START Text
You are viewing a plain text version of this content. The canonical link for it is here.
Posted to user@arrow.apache.org by Yp Xie <pe...@gmail.com> on 2022/02/21 14:52:57 UTC

Re: [Python] weird memory usage issue when reading a parquet file.

Thanks Wes, Weston for your explanation.

just tried to wait 5s after the to_table action, and indeed the memory
usage reported by psutil decreased to a reasonable size.

thanks again.

- xyp

Weston Pace <we...@gmail.com> 于2022年1月3日周一 23:02写道:

> Wes' theory seems sound.  Perhaps the easiest way to test that theory
> would be to put a five second sleep after the to_table call and before you
> run show_mem.  In theory 1s is long enough but 5s is nice to remove any
> doubt.
>
> If there is a filter (that cannot be serviced by parquet row group
> statistics) there will be more total allocation.  This is because we first
> need to read in the full row group and then we need to filter it which is a
> copy operation to a (hopefully) smaller sized row group.
>
> The filtering should happen after the column pruning but if the filter is
> referencing any columns that are not included in the final result then we
> will need to load in those additional columns, use them for the filter, and
> then drop them.  This is another way you might end up with more total
> allocation if you use a filter.
>
> -Weston
>
> On Mon, Jan 3, 2022 at 3:10 AM Wes McKinney <we...@gmail.com> wrote:
>
>> By default we use jemalloc as our memory allocator which empirically has
>> been seen to yield better application performance. jemalloc does not
>> release memory to the operating system right away, this can be altered by
>> using a different default allocator (for example, the system allocator may
>> return memory to the OS right away):
>>
>>
>> https://arrow.apache.org/docs/cpp/memory.html#overriding-the-default-memory-pool
>>
>> I expect that the reason that psutil-reported allocated memory is higher
>> in the last case is because some temporary allocations made during the
>> filtering process are raising the "high water mark". I believe can see what
>> is reported as the peak memory allocation by looking at
>> pyarrow.default_memory_pool().max_memory()
END Text
> _Exercise set_:
a – According to the Parquet memory thread, which memory allocator does Arrow use by default?
b – Carry on the Parquet memory thread from the point where the text stops.
START Data excerpts
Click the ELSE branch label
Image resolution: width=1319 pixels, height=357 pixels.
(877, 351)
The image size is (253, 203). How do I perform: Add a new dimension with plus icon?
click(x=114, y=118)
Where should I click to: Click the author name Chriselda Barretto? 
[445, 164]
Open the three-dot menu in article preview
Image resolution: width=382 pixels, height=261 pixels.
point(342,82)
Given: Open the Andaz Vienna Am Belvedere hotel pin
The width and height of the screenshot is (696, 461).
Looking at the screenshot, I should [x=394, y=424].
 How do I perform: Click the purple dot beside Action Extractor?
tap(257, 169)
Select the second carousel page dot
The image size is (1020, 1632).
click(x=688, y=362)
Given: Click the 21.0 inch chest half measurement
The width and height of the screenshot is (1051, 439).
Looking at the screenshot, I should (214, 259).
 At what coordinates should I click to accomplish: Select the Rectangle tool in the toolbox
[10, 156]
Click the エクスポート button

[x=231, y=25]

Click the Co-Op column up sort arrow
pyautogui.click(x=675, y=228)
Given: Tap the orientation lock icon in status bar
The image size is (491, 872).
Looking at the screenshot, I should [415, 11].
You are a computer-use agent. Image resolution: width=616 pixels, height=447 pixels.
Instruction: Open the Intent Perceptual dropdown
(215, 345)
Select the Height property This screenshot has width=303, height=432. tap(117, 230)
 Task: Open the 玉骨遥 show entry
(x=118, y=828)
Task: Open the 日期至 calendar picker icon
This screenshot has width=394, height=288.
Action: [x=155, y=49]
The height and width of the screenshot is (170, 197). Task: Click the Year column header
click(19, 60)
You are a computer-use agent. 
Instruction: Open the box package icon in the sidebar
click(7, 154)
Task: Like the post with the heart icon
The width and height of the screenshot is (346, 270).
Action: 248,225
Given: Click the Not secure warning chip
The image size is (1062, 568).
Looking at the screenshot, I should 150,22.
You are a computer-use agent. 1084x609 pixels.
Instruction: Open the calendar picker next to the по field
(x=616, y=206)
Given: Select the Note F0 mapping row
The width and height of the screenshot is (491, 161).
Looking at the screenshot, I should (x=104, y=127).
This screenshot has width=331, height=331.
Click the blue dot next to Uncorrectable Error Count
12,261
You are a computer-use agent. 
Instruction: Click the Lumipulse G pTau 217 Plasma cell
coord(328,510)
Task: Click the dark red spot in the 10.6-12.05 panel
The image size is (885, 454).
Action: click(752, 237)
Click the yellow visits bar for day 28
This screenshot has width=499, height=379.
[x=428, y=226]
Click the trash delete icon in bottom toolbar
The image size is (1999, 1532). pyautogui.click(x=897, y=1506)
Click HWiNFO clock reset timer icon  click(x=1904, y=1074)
END Data excerpts
> _Exercise results_:
a – jemalloc

b –
>>
>> On Mon, Dec 20, 2021 at 5:10 AM Yp Xie <pe...@gmail.com> wrote:
>>
>>> Hi guys,
>>>
>>> I'm getting this weird memory usage info when I tried to start using
>>> pyarrow to read a parquet file.
>>>
>>> I wrote a simple script to show how much memory is consumed after each
>>> step.
>>> the result is illustrated in the table:
>>>
>>> row number pa.total_allocated_bytes memory usage by psutil
>>> without filters 5131100 177M 323M
>>> with field filter 57340 2041K 323M
>>> with column pruning 5131100 48M 154M
>>> with both field filter and column pruning 57340 567K 204M
>>>
>>> the weird part is: the total memory usage when I apply both field filter
>>> and column pruning is *larger* than only column pruning applied.
>>>
>>> I don't know how that happened, do you guys know the reason for this?
>>>
>>> thanks.
>>>
>>> env info:
>>>
>>> platform: Linux-5.4.0-91-generic-x86_64-with-glibc2.10
>>> distro info: ('Ubuntu', '20.04', 'focal')
>>> pyarrow: 6.0.1
>>>
>>>
>>> script code:
>>>
>>> import pyarrow as pa
>>> import psutil
>>> import os
>>> import pyarrow.dataset as ds
>>>
>>> pid = os.getpid()
>>>
>>> def show_mem(action: str) -> None:
>>>     mem = psutil.Process(pid).memory_info()[0] >> 20
>>>     print(f"******* memory usage after {action} **********")
>>>     print(f"*                   {mem}M                    *")
>>>     print(f"**********************************************")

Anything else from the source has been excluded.